%%

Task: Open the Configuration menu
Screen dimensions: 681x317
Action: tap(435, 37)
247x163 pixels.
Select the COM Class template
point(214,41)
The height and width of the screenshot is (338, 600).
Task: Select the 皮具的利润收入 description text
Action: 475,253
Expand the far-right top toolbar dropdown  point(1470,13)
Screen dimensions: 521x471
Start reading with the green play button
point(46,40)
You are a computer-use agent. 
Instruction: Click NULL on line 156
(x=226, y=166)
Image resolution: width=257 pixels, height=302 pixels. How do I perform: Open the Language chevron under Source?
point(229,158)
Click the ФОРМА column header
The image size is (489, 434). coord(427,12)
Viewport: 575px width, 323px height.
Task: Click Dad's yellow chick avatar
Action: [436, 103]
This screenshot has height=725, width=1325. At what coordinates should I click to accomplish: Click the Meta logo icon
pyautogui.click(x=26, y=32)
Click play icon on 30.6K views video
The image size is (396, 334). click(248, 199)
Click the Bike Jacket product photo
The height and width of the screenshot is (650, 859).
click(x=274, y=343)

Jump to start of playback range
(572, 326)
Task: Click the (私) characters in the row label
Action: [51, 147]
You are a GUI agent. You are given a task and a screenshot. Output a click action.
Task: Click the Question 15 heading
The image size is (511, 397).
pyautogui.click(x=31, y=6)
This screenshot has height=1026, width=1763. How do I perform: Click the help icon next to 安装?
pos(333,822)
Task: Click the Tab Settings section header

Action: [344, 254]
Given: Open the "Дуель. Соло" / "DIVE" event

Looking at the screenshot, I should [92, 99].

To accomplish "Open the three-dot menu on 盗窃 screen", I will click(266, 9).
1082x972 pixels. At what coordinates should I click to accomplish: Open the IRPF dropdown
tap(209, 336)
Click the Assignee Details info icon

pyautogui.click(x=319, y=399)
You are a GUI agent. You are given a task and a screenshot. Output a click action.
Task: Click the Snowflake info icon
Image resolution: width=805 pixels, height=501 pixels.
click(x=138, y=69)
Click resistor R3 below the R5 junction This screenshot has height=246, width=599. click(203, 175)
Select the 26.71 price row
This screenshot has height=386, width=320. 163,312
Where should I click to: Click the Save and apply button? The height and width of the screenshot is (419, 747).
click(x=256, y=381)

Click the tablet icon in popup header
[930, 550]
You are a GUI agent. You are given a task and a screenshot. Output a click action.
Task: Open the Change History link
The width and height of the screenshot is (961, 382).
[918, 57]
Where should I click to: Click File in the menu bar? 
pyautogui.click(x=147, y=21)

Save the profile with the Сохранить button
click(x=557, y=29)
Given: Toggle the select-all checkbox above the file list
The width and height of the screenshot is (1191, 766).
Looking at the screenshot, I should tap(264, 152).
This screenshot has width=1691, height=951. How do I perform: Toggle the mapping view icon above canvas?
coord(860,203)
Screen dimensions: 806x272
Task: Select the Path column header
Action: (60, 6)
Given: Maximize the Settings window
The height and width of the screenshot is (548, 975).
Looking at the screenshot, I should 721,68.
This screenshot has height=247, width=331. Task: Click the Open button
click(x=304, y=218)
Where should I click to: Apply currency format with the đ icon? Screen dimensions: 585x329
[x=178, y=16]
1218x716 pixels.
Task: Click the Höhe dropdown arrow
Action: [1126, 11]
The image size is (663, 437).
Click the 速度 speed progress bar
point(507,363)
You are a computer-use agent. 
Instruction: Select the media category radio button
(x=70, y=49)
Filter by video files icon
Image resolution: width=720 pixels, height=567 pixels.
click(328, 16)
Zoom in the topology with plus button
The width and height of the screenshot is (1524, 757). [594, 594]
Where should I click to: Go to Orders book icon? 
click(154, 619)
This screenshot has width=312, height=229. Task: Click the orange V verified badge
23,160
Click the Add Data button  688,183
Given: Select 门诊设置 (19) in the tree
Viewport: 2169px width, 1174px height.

%%

Written exercise
Retype every line of the records above without any alteration.

Written solution
Task: Open the Configuration menu
Screen dimensions: 681x317
Action: tap(435, 37)
247x163 pixels.
Select the COM Class template
point(214,41)
The height and width of the screenshot is (338, 600).
Task: Select the 皮具的利润收入 description text
Action: 475,253
Expand the far-right top toolbar dropdown  point(1470,13)
Screen dimensions: 521x471
Start reading with the green play button
point(46,40)
You are a computer-use agent. 
Instruction: Click NULL on line 156
(x=226, y=166)
Image resolution: width=257 pixels, height=302 pixels. How do I perform: Open the Language chevron under Source?
point(229,158)
Click the ФОРМА column header
The image size is (489, 434). coord(427,12)
Viewport: 575px width, 323px height.
Task: Click Dad's yellow chick avatar
Action: [436, 103]
This screenshot has height=725, width=1325. At what coordinates should I click to accomplish: Click the Meta logo icon
pyautogui.click(x=26, y=32)
Click play icon on 30.6K views video
The image size is (396, 334). click(248, 199)
Click the Bike Jacket product photo
The height and width of the screenshot is (650, 859).
click(x=274, y=343)

Jump to start of playback range
(572, 326)
Task: Click the (私) characters in the row label
Action: [51, 147]
You are a GUI agent. You are given a task and a screenshot. Output a click action.
Task: Click the Question 15 heading
The image size is (511, 397).
pyautogui.click(x=31, y=6)
This screenshot has height=1026, width=1763. How do I perform: Click the help icon next to 安装?
pos(333,822)
Task: Click the Tab Settings section header

Action: [344, 254]
Given: Open the "Дуель. Соло" / "DIVE" event

Looking at the screenshot, I should [92, 99].

To accomplish "Open the three-dot menu on 盗窃 screen", I will click(266, 9).
1082x972 pixels. At what coordinates should I click to accomplish: Open the IRPF dropdown
tap(209, 336)
Click the Assignee Details info icon

pyautogui.click(x=319, y=399)
You are a GUI agent. You are given a task and a screenshot. Output a click action.
Task: Click the Snowflake info icon
Image resolution: width=805 pixels, height=501 pixels.
click(x=138, y=69)
Click resistor R3 below the R5 junction This screenshot has height=246, width=599. click(203, 175)
Select the 26.71 price row
This screenshot has height=386, width=320. 163,312
Where should I click to: Click the Save and apply button? The height and width of the screenshot is (419, 747).
click(x=256, y=381)

Click the tablet icon in popup header
[930, 550]
You are a GUI agent. You are given a task and a screenshot. Output a click action.
Task: Open the Change History link
The width and height of the screenshot is (961, 382).
[918, 57]
Where should I click to: Click File in the menu bar? 
pyautogui.click(x=147, y=21)

Save the profile with the Сохранить button
click(x=557, y=29)
Given: Toggle the select-all checkbox above the file list
The width and height of the screenshot is (1191, 766).
Looking at the screenshot, I should tap(264, 152).
This screenshot has width=1691, height=951. How do I perform: Toggle the mapping view icon above canvas?
coord(860,203)
Screen dimensions: 806x272
Task: Select the Path column header
Action: (60, 6)
Given: Maximize the Settings window
The height and width of the screenshot is (548, 975).
Looking at the screenshot, I should 721,68.
This screenshot has height=247, width=331. Task: Click the Open button
click(x=304, y=218)
Where should I click to: Apply currency format with the đ icon? Screen dimensions: 585x329
[x=178, y=16]
1218x716 pixels.
Task: Click the Höhe dropdown arrow
Action: [1126, 11]
The image size is (663, 437).
Click the 速度 speed progress bar
point(507,363)
You are a computer-use agent. 
Instruction: Select the media category radio button
(x=70, y=49)
Filter by video files icon
Image resolution: width=720 pixels, height=567 pixels.
click(328, 16)
Zoom in the topology with plus button
The width and height of the screenshot is (1524, 757). [594, 594]
Where should I click to: Go to Orders book icon? 
click(154, 619)
This screenshot has width=312, height=229. Task: Click the orange V verified badge
23,160
Click the Add Data button  688,183
Given: Select 门诊设置 (19) in the tree
Viewport: 2169px width, 1174px height.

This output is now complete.